One judge described Nazir's language as "sublime - precise yet richly evocative - conjuring vivid, lush imagery with remarkable economy."
But people quickly began questioning whether his story and others were written by or with help from AI.
The scrutiny intensified after the publisher, Granta, said in a statement it asked Anthropic chatbot Claude whether the short story was generated by AI, adding Claude concluded in a lengthy response it was "almost certainly not produced unaided by a human".
The story, set in rural Trinidad and focused on a magical grove, remains on the Commonwealth Foundation website.
"It may be that the judges have now awarded a prize to an instance of AI plagiarism - we don't yet know, and perhaps we never will know," Sigrid Rausing, publisher of Granta magazine and books, said in a statement.
"There is, however, a certain irony in the fact that beyond human hunches, AI itself is the most efficient tool we have for revealing what is AI-generated," Rausing said.
She noted the story would remain on the website until the Commonwealth Foundation "comes to a definite conclusion".

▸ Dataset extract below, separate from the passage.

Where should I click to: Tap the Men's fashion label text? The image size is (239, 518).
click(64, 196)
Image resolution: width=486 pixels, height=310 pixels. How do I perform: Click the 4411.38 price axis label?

Granta issued a statement saying it was "alarmed by the speculation" and noted Granta editors were not involved with the stories or their selection beyond copy-editing them.
Nazir could not be reached for comment, and the publisher did not share his contact information.
The silence is a departure from other authors who have spoken publicly after being accused of using artificial intelligence.
The debate surrounding the short story comes just months after the Hachette Book Group cancelled an upcoming horror novel following allegations its author used artificial intelligence to write it.
Razmi Farook, director-general of the Commonwealth Foundation, issued a statement saying it was taking seriously the allegations of AI use against several of the writers who won this year's prize.
"Through a full review, we will make sure that the appropriate steps are taken to make sure that our judging process is able to meet the growing threat that AI poses to creativity," Farook said.
"We understand that the use of AI is the single biggest issue facing much of the creative world, and while we welcome constructive debate surrounding this complicated and nuanced matter, we are deeply concerned by the tone of much of the discourse surrounding it."